Bread Crumbs

There are a number of projects that are trying to setup open databases with cell tower and WiFi Access Point (AP) locations. These are useful to me as I normally run with data off and by using on-phone copies of (a subset of) their data to estimate my location my GPS can have a much quicker “time to first fix”.

These projects use volunteers who install “network stumbling” apps on their smartphone to collect the data. Since I am using their data I would like to contribute.

There are a couple of privacy concerns that cause me to hesitate.

  • All the WiFi and cell tower collection software I’ve looked at seem to collect new samples in areas where you have already been. These samples are uploaded from your phone and then deleted from the phone. Once deleted the phone cannot detect that it is collecting data in the same places as it did earlier so it will collect them again. The result is that there will be many more samples collected near your home, your work, favorite shops or other places you hang out than there will be elsewhere.
  • All the projects are fairly opaque on how they use and retain the data they collect. Often it is unclear if the project is gathering data that can tie your submissions to you or your phone. While there are arguments on both sides of keeping some indicator of the source of the data it would be nice to know what each project does.

If there were enough volunteers there might be safety in numbers. If several people in your neighborhood are contributing there is a reasonable chance that the data you submit will be harder to detect and isolate. Assuming that the project does a reasonable job of anonymizing   contributions.

Open WLAN Map is one of the very few WiFi AP mapping sites that allows bulk download of some of their data (contributors can decline to have their data published in the bulk download file). As of the time of this writing they seem to have 246 contributors world wide. If you contribute to them you are likely to be the only contributor for many miles around and there will be no safety in numbers. Your house and work might be hard to detect in the final output they provide but they will definitely be visible in the raw data.

This has led me to think about how data could be collected in a way that reduces the “bread crumb” trail that could identify you and your haunts more than you would like.

I suspect that projects like Open WLAN Map are basically doing a signal strength weighted average of all the points they receive for any given AP. With enough data it should give a pretty accurate location and is conceptually easy to do. Open WLAN Map definitely retains information tying the contributors to the data contributed. So they, or some hacker who breaks into their system, might find the “bread crumb” trail you have contributed and learn more about you that you might like.

Trilateral Points

So how could your phone collect useful information without over reporting your activities? My thought is that you could look for where the signal fades out rather than where it is strongest. That is find the edge of the roughly circular coverage area rather than the center. The goal would be to find three points on the circumference that describe the coverage area. Those three points also describe a triangle with an easy to compute perimeter distance.

Your best three points will be evenly spaced around the circumference which is also where the triangle perimeter is maximized.

When a new sample is received for an AP a check is made to see if replacing any one of the old three points will increase the perimeter. If so, then save the new sample and drop the one it replaced. After a short while your phone will have a pretty stable set of three points and will no longer record new data for that AP. Your house and your neighbor’s house will have the same number of samples so your house won’t stand out as much.

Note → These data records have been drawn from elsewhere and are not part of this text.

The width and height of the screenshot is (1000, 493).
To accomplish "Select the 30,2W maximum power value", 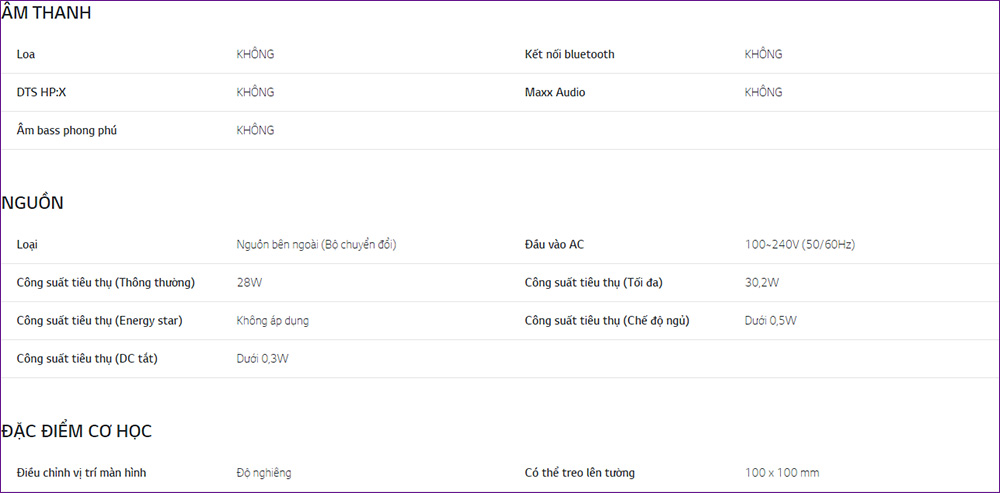I will click(761, 283).
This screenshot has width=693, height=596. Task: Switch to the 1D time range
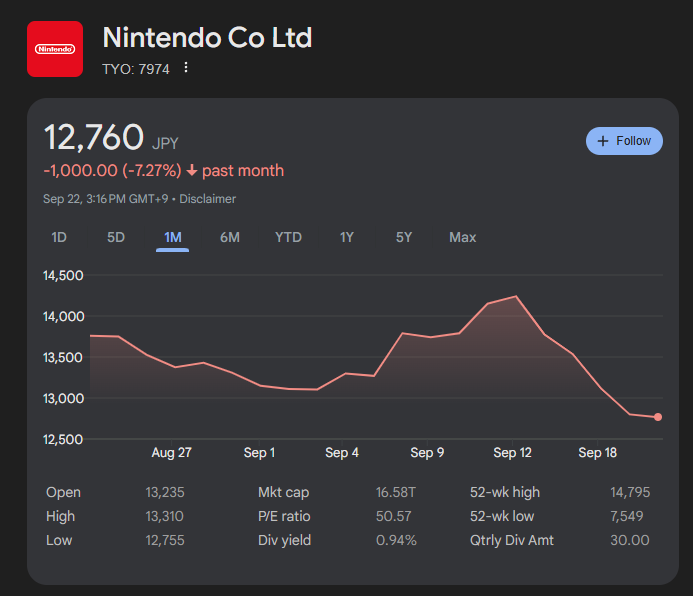[x=59, y=237]
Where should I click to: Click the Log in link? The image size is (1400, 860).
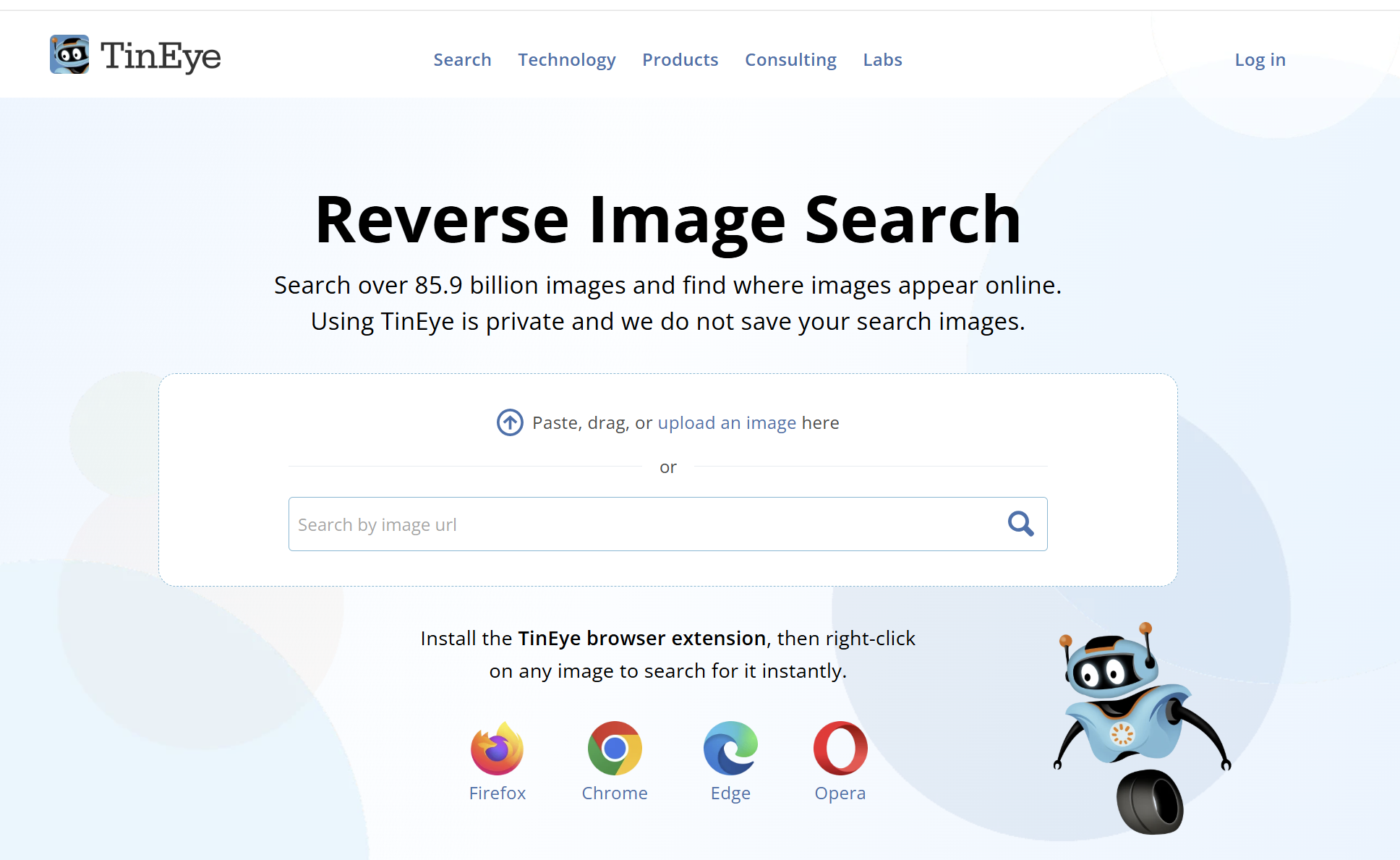1260,60
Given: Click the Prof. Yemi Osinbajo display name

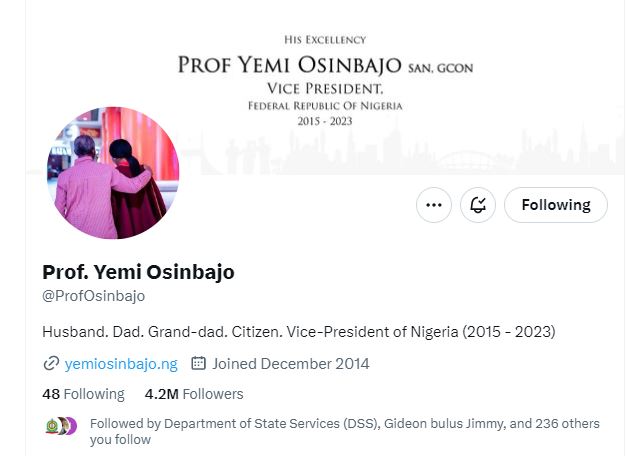Looking at the screenshot, I should [138, 272].
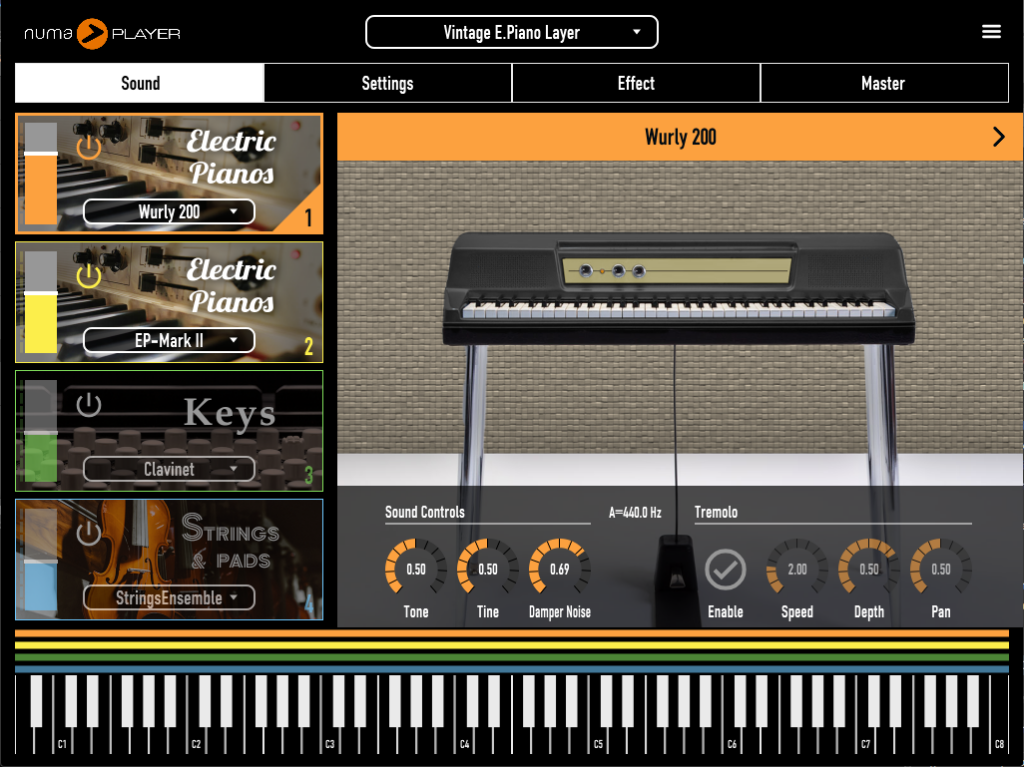
Task: Adjust the Tone knob
Action: [x=416, y=568]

Instead of collecting multiple samples per minute for every AP seen leading to thousands of samples in a very short time you have a smaller data set that is limited to three times the number of APs your phone has detected. So keeping your collection history on your phone now becomes possible.

By retaining a memory of the best samples that describe the location of each AP the phone can limit data sent to newly discovered APs and APs for which you have acquired better data. But it should not send data repeatedly for areas that you frequent. The number of APs that one phone collects is quite small compared to the storage available on most phones today so it should be possible to store for AP data for a fairly long time.

There are, of course, little details like detecting moved (and moving) APs but that can be handled too.

As a proof of concept I’ve written a plug-in for the microG project’s unified network location provider (NLP) that builds such a database on phone whenever the GPS is in use and then provides that data to the NLP when the GPS is off or when the GPS has not yet acquired first fix. So far it seems to do exactly as I want and the locations it provides when starting my maps and navigation apps are remarkably accurate. I will track the database size over time and see if it stays a reasonable size. If so I will either alter it so that it can submit data to a project like Open WLAN Map or submit changes to that project’s existing collection apps.

Maybe No Centralized AP Location Repositories Are Needed

Usually you go to places you have been to before so your phone will have learned nearly all of the AP locations of importance to you pretty quickly. And if you are going to a new place you are likely to use a navigation app which will have the GPS on. So you will be collecting AP data along the way. And the data at your destination will be high quality because you will be moving slowly as you park. Later, when ready to leave, that new AP data is available to give you a fast GPS time to first fix for your navigation app.

It seems that building a personal AP database on the fly for areas you visit and having a fall back to a reasonable cell tower database may cover the majority of use cases. And you know exactly where your data is and how it is being used.